Die tiefere Bedeutung des Kreuzes ist also eine zweifache. Erstens die Abkehr von Gleichgültigkeit und fehlendem Mitgefühl, das Angehen gegen Ungerechtigkeit, Entwürdigung und Leid, wo immer es uns gelingen kann, unsere Welt so zu gestalten, dass sie eine Welt wird, wo Mitgefühl, Gerechtigkeit und die Würde alles Lebendigen geachtet und gelebt werden. Zweitens ist das Kreuz das Zeichen einer Liebe, die bis zum letzten Atemzug reicht und den Tod für alle Zeit überdauert. Es ist das Zeichen der Liebe Gottes, die allem und allen gilt. Wir alle sind mit unserem Leben darin eingefasst und eingefasst mit dem, was zu unserem Leben gehört, mag es hell oder dunkel sein. In diesem doppelten Zeichen des Todes und der Liebe geschieht Erlösung.

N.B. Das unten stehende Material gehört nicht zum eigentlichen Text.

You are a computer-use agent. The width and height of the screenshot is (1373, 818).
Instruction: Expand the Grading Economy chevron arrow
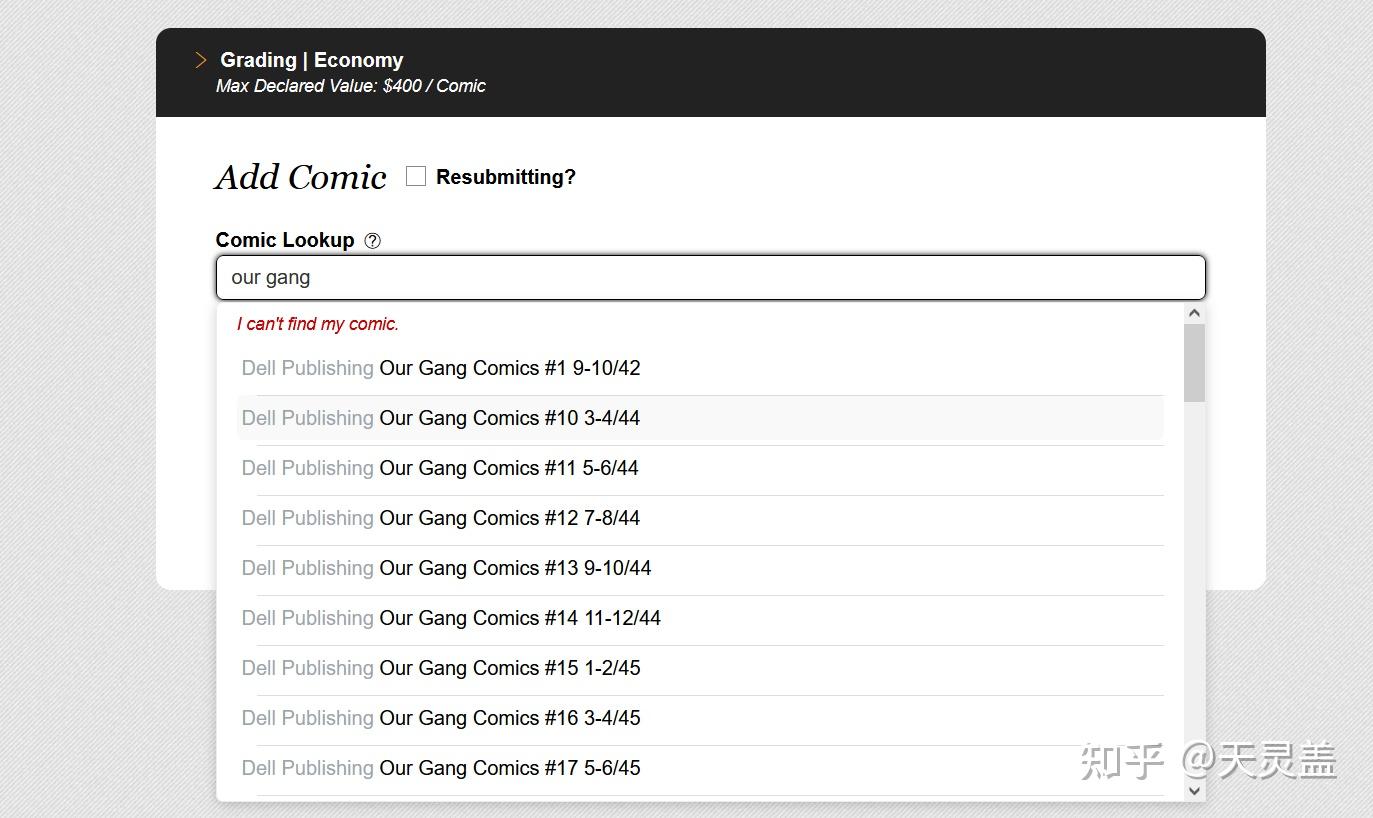click(x=201, y=61)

Wir werden uns ehrlich eingestehen müssen: Wenn wir sterben, werden wir den Sinn unseres Lebens nicht erfüllt haben. Was wir getan und gesammelt haben, sättigte uns nicht. Was wir erstrebt haben, erreichten wir nicht. Was wir erhofft haben, trat nicht ein. Und wo wir Wahrheit gesucht haben, verdunkelten wir ihre Klarheit. Und wo wir lieben wollten, blieben wir weit zurück. Wir könnten den Karfreitag und Karsamstag nicht ertragen, müssten ihnen ausweichen, sie übergehen, wie so vieles, das wir nicht an uns heranlassen, wenn dann nicht der Ostermorgen folgte: Es gibt eine Liebe trotz Hass und Gewalt, jene Liebe die den Tod überdauert, es gibt das Leben aus dem Tod und nach dem Tod – Liebe und Leben aus Gott. Das Zeichen des Kreuzes möge uns in diesen Wochen helfen zu glauben, dass Jesus, der sein Leben für die Abgründigkeit und Verlassenheit aller Menschen dahingab, unser aller Leben zu seinem eigentlichen Ziel führen will: zum ewigen Leben mit Gott.